The “legitimate aim” put forward by the respondent was to promote the institutions of marriage and civil partnership by conferring eligibility to claim only on the spouse or civil partner of the person who made the contributions ; but “The mere existence of a legitimate aim is not enough: there has to be a rational connection between the aim pursued and the means employed” .
“Where means-tested benefits are concerned, it is difficult indeed to see the justification for denying people and their children benefits, or paying them a lower rate of benefit, simply because the adults are not married to one another. Their needs, and more importantly their children’s needs, are the same. But we are concerned here with a non-means-tested benefit ‘earned’ by way of the deceased’s contributions. And the allowance is a valuable addition to the household income if the survivor is in work. Is it a proportionate means of achieving the legitimate aim of privileging marriage to deny Ms McLaughlin and her children the benefit of Mr Adams’ contributions because they were not married to one another?” 
“In my view, the answer to that question is manifestly ‘no’ … The allowance exists because of the responsibilities of the deceased and the survivor towards their children. Those responsibilities are the same whether or not they are married to or in a civil partnership with one another. The purpose of the allowance is to diminish the financial loss caused to families with children by the death of a parent. That loss is the same whether or not the parents are married to or in a civil partnership with one another” .

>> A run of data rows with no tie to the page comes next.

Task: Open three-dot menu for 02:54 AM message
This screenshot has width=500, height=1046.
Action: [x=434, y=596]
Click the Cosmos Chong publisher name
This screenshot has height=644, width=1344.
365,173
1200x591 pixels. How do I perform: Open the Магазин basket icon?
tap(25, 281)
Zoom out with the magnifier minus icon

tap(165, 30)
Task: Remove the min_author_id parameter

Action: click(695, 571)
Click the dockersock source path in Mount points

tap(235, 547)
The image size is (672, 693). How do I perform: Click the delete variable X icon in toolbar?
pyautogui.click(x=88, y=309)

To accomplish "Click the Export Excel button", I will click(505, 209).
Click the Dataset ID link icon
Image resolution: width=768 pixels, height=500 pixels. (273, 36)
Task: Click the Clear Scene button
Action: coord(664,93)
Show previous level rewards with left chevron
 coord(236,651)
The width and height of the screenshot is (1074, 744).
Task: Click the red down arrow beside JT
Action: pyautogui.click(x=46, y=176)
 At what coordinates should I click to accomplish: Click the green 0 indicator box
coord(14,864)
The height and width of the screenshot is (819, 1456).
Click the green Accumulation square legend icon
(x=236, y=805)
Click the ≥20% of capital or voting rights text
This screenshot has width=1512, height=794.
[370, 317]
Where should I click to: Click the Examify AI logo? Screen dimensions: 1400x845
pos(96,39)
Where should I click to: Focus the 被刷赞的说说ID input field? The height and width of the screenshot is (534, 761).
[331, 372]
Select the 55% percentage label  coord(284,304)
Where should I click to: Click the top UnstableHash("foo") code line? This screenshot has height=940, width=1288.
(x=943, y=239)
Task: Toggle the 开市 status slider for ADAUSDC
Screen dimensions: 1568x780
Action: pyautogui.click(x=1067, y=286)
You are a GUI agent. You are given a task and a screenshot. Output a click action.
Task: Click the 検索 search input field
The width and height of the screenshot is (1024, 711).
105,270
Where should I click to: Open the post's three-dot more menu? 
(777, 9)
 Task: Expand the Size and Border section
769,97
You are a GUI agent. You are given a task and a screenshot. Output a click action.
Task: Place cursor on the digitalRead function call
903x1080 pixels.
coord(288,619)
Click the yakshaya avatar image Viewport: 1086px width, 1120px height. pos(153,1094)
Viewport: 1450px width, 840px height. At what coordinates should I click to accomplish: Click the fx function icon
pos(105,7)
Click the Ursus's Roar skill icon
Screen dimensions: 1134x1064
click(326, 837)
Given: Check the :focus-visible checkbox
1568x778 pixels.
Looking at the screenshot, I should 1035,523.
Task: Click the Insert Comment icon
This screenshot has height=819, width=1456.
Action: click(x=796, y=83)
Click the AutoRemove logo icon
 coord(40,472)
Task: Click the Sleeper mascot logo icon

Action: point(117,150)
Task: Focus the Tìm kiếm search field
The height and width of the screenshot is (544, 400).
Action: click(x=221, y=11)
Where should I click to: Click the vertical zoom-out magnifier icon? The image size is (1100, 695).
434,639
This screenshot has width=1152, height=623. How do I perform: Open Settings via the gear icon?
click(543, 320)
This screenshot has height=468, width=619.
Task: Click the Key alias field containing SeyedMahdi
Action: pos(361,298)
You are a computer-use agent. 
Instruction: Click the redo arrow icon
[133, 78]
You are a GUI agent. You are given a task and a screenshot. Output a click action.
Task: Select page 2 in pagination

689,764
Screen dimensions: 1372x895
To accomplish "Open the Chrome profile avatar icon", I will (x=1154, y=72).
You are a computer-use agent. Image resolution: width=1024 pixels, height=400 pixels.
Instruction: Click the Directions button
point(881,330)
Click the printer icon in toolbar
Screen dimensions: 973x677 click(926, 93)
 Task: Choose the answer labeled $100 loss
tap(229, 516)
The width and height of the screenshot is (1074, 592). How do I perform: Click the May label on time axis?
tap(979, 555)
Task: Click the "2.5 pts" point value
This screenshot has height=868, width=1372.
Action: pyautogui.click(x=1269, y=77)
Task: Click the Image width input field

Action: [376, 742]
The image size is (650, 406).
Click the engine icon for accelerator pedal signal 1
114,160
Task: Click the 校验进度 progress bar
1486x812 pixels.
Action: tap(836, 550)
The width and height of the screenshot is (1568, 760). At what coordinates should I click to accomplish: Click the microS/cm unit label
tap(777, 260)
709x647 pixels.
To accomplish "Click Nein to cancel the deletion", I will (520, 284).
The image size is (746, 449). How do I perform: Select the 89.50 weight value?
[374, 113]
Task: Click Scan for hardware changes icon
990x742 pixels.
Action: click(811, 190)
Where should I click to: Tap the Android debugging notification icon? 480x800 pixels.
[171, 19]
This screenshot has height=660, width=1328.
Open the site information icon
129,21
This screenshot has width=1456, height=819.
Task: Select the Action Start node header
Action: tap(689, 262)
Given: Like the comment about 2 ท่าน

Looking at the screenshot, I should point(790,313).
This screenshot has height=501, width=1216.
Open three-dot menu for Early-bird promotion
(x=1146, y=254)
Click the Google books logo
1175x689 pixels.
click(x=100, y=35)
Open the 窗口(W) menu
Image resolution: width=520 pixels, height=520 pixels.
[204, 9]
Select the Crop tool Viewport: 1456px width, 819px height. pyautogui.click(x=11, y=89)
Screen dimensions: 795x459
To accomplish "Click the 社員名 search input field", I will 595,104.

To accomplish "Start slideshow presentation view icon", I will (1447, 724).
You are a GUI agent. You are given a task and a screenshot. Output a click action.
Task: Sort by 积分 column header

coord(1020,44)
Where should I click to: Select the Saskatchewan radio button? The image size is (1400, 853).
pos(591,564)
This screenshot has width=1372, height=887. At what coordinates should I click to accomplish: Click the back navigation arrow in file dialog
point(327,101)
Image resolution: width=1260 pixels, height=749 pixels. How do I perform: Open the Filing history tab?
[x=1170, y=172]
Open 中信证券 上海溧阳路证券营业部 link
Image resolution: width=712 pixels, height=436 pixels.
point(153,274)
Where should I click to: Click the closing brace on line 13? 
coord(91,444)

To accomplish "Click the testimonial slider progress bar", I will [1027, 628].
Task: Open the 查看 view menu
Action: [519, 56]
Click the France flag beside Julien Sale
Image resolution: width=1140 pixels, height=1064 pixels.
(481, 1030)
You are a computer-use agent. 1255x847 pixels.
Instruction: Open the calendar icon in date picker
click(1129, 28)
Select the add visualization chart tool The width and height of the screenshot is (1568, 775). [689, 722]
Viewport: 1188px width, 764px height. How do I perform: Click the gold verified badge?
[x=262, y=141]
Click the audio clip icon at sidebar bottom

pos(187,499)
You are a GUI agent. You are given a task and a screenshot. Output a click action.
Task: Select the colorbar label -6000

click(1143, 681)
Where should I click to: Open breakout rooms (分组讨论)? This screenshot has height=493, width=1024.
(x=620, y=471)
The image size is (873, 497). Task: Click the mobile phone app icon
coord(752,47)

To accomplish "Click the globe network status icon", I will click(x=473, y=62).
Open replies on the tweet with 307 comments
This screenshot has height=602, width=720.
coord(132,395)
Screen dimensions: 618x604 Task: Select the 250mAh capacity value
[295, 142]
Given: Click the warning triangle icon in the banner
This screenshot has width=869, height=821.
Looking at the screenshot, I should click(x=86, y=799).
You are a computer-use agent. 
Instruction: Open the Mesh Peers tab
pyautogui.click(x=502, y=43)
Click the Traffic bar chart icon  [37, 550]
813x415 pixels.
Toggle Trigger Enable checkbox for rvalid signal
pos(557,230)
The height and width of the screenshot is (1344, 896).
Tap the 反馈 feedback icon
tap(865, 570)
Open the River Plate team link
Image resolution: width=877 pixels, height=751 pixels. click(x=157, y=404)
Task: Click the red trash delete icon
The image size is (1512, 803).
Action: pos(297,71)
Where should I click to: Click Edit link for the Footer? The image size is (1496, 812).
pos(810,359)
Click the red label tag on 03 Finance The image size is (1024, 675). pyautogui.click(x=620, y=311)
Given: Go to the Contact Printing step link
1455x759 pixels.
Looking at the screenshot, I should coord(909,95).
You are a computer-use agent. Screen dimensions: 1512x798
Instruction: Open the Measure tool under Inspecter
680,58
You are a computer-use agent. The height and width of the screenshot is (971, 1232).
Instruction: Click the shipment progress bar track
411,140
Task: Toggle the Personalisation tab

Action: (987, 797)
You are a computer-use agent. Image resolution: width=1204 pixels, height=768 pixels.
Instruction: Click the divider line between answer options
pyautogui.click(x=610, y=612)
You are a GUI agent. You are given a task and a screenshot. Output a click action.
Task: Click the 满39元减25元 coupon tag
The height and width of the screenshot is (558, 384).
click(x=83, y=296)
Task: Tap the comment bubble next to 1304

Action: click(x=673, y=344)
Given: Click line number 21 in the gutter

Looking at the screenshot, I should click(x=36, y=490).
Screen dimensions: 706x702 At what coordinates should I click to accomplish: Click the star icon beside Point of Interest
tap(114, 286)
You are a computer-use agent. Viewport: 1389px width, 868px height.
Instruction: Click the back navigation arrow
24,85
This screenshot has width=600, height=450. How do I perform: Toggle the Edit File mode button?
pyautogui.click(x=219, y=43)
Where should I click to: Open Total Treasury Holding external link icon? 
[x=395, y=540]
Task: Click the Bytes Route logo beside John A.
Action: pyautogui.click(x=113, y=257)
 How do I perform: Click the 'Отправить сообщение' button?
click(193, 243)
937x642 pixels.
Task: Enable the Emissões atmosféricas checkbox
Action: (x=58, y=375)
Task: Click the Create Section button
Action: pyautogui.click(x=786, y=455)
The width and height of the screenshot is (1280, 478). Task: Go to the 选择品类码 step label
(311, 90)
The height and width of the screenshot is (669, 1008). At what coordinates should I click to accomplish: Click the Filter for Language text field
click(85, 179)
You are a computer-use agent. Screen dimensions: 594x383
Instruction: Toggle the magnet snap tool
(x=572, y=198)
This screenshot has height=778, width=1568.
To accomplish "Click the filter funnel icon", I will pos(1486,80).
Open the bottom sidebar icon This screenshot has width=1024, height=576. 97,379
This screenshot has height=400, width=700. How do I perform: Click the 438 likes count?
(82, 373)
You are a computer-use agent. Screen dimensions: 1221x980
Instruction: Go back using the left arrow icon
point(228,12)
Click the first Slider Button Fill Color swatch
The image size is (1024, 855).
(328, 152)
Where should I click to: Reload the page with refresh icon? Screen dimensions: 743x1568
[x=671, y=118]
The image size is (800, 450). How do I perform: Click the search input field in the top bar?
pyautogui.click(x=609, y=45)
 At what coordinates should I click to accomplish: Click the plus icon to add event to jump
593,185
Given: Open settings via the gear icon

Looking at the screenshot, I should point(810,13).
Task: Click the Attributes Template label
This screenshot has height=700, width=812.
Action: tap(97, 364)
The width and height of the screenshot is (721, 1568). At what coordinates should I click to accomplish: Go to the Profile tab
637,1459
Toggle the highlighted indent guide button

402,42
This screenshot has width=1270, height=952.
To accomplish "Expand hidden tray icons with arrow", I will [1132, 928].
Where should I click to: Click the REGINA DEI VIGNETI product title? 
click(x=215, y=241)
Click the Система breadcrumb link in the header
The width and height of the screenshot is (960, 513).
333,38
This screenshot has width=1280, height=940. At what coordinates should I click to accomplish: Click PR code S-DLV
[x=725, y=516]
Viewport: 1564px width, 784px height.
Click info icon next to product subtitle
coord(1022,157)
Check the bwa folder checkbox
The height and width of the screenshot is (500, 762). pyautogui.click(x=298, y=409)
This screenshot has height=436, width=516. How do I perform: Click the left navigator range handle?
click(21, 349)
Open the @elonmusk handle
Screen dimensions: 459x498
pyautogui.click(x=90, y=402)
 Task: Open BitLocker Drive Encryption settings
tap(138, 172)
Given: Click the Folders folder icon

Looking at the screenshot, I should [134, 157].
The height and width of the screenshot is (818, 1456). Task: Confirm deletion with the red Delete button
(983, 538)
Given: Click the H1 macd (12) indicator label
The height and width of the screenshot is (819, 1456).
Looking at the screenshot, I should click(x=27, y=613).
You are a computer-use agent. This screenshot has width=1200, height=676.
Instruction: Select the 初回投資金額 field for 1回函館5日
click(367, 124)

Therefore, denying Ms McLaughlin and her children the benefit of Mr Adams’ contributions because they were not married to each other was not a proportionate means of achieving a legitimate aim. That conclusion was reinforced by the international obligations to safeguard children’s rights, to which the UK is a party and which inform the interpretation of the ECHR rights; and it was
“also noteworthy that the great majority of member states of the Council of Europe provide survivor’s pensions directly to the children irrespective of birth status and in every other member state for which evidence is available, apart from Malta, where a pension is not paid directly to the child a pension can be paid to the surviving parent whether or not they were married to the deceased parent. This is evidence of a European consensus which is always relevant to the width of the margin of appreciation which Strasbourg will allow” .
Appeal allowed .
It should be noted that the judgment does not, of itself, change the law. The Court made a declaration that section 39A of the Social Security Contributions and Benefits (Northern Ireland) Act 1992 is incompatible with Article 14 of ECHR, read with Article 8, insofar as it precludes any entitlement to widowed parent’s allowance by a surviving unmarried partner of the deceased ; however, Lady Hale was at pains to point out that “A declaration of incompatibility does not change the law: it is then for the relevant legislature to decide whether or how it should be changed” . Moreover, the law has subsequently been changed by the Pensions Act 2014 and the Pensions Act (Northern Ireland) 2015 in respect of deaths taking place after their implementation in March 2017; and the new law is not necessarily incompatible with Convention rights .
So the next steps are up to the Government of Northern Ireland: currently HMG.
Has HMG yet responded to this judgment? Is WMA being paid to persons who otherwise qualify but were cohabiting?